*Records for locating described items*:
_ _ _ _
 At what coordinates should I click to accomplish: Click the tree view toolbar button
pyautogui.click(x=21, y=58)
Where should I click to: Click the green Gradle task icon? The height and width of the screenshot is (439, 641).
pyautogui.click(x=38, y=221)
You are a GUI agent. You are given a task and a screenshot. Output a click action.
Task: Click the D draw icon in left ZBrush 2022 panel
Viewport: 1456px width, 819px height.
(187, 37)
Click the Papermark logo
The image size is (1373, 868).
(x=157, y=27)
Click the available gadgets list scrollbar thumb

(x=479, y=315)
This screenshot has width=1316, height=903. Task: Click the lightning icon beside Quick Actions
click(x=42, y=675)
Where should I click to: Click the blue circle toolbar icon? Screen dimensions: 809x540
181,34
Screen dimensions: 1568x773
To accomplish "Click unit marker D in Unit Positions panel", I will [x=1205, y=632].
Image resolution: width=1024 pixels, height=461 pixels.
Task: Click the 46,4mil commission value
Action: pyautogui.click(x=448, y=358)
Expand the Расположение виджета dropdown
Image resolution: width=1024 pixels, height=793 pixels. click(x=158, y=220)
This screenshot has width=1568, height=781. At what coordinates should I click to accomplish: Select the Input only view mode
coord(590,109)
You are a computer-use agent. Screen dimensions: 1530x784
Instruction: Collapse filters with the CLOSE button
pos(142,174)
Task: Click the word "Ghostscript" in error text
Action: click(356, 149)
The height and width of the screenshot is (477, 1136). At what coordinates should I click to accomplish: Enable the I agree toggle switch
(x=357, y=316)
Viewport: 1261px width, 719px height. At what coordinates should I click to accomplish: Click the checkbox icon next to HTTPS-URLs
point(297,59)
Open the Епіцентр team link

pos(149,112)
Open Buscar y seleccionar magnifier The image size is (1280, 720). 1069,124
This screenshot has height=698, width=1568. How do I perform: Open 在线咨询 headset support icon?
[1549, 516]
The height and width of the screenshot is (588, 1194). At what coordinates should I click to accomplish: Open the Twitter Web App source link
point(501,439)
_ _ _ _
*Do this*:
Please copy the material from its first line through the line containing "pyautogui.click(x=38, y=221)", inclusive, changing "tree view" to "list view" and leaving everything else the same.

*Task result*:
 At what coordinates should I click to accomplish: Click the list view toolbar button
pyautogui.click(x=21, y=58)
Where should I click to: Click the green Gradle task icon? The height and width of the screenshot is (439, 641).
pyautogui.click(x=38, y=221)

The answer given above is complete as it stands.